20th March 2008 Print
A ‘car tax trap’ created by the latest budget will hit the existing drivers of typical family cars, from next year, but fail to address the real issue of older and bigger polluters on today’s roads.

That’s according to CAP, the UK automotive industry’s provider of benchmark used car values and technical data.

Hardest hit of all will be drivers of the automatic variants of larger-engine cars up to seven years old who will be hit by a double whammy of huge increases in Vehicle Excise Duty and more rapid depreciation which could severely affect values.

CAP believes that next year’s proposed increases in Vehicle Excise Duty are ill thought out due to their disproportionate impact on ‘ordinary’ used car drivers while doing nothing to encourage the drivers of older ‘dirtier’ vehicles to switch into newer more efficient cars.

To illustrate this CAP experts point to the example of a Volkswagen Passat 2.0 automatic registered since March 1 2001 (Y registration). From next year the owner of this car will face a VED cost of £415 - almost double the current tax disc price of £210. In contrast, the same model registered before that date will only attract an increase in VED based on the standard rate of inflation.

Mark Norman of CAP argues that the new rules unfairly penalise many thousands of drivers by trapping them into paying big tax rises without offering the opportunity to make informed choices about which car to choose. He contrasts it with last year’s introduction of a Band G VED charge for higher emission vehicles. That rule applied only to new cars purchased after the announcement - giving drivers the opportunity to research which vehicles would attract the highest VED charge, thereby giving them the opportunity to choose a vehicle attracting lower car tax.
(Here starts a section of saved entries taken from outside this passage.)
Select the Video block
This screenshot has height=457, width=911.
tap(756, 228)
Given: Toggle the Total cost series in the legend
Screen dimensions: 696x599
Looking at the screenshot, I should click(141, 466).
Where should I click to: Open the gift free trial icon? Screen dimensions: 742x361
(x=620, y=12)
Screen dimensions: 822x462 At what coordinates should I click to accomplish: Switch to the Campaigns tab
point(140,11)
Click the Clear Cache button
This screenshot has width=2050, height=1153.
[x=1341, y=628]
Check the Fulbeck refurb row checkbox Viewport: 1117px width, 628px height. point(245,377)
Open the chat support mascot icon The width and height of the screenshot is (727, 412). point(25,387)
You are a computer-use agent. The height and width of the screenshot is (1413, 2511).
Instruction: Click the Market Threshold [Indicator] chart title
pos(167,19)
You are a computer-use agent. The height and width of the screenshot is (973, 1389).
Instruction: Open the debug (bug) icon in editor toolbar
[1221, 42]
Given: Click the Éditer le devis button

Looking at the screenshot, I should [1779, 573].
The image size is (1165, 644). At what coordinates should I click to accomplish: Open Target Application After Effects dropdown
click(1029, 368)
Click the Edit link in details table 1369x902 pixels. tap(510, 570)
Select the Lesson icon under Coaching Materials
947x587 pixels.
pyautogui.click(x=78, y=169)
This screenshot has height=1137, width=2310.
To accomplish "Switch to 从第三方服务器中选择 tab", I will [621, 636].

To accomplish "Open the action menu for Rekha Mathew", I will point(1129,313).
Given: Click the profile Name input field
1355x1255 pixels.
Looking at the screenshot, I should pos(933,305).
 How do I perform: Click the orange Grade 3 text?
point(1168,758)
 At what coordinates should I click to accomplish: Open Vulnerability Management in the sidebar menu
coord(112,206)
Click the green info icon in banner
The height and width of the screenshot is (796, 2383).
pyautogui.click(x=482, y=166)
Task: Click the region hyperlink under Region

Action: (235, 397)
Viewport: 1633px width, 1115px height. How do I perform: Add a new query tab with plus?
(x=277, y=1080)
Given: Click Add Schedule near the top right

He said: “No matter which way you look at the new VED rates, they trap many existing drivers into paying substantial hikes in car tax while perversely leaving older, more polluting cars alone.

“The impact will be felt hardest by the typical driver of larger family cars of medium age and especially those with automatics because they tend to be slightly less fuel efficient and therefore produce more carbon dioxide.

“Many of these cars will be worth around £2,000 to £2,500 in the trade and the cost of a tax disc will be around 15 to 20 per cent of the car’s entire value. That will inevitably reduce their value substantially and therefore existing owners face the double whammy of bigger tax and a lower re-sale value.

“We understand and support the principle of pegging fiscal measures to environmental impact but this measure is inconsistent because it leaves truly inefficient vehicles to escape all but an inflationary rise in VED. Nor do the new measures take any account of the actual pollution caused by the vehicle because low mileage users will be penalised at exactly the same rate as the high mileage driver.

“And the impact on drivers’ pockets will also extend to the value of their vehicle itself. We are not talking about luxury vehicles but ordinary family cars with a typical value of £3,000 or less. In years to come these new VED rates will come close to writing off the value of many of these cars.”